Your objective - After finding the line containing "The height and" below, please output that line and each following one through the line containing "Given: Set Drugs/Alcohol", exactly as written.

____ Material for this exercise

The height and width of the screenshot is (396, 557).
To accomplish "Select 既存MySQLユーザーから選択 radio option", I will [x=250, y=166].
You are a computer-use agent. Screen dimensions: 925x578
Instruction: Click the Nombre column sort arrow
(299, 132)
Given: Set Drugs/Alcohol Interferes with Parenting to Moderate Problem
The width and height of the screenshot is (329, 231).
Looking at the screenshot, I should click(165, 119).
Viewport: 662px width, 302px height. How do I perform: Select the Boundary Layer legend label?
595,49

________
____ Material for this exercise

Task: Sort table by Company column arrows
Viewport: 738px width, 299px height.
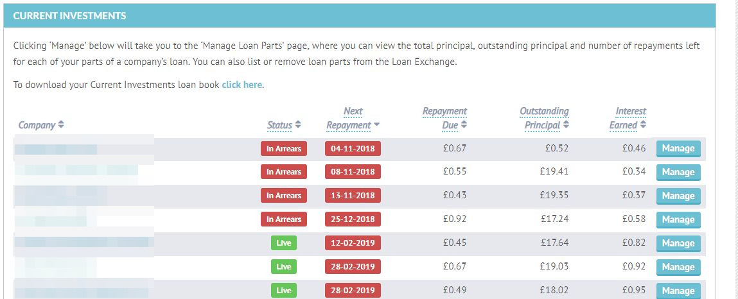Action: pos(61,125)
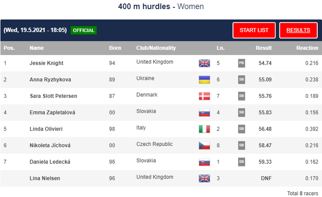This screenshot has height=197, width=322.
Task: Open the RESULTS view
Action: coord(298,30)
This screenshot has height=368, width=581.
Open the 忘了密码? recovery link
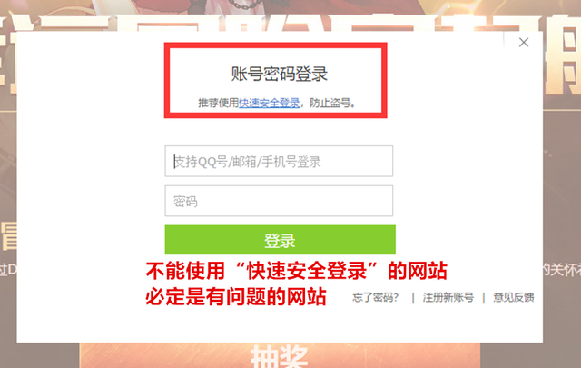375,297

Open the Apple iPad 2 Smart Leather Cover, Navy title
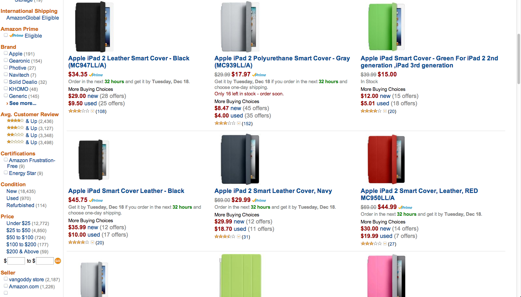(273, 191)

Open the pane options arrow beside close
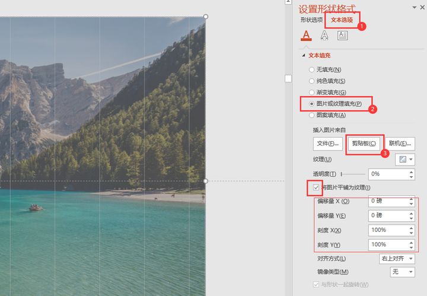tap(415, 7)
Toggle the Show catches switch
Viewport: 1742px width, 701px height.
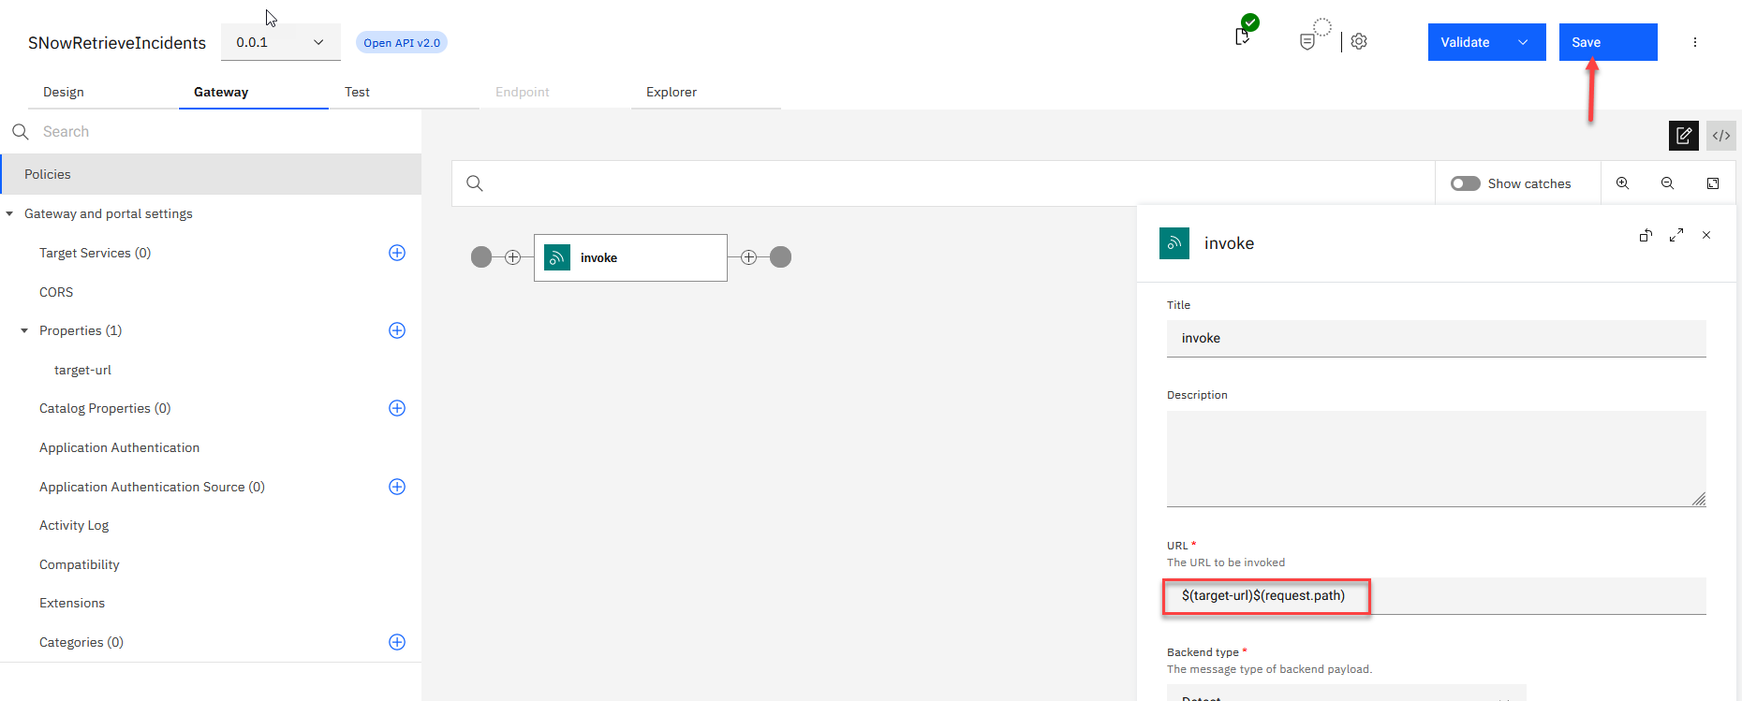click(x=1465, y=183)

________

Reply to the task -
The height and width of the screenshot is (396, 557).
To accomplish "Select 既存MySQLユーザーから選択 radio option", I will [x=250, y=166].
You are a computer-use agent. Screen dimensions: 925x578
Instruction: Click the Nombre column sort arrow
(299, 132)
Given: Set Drugs/Alcohol Interferes with Parenting to Moderate Problem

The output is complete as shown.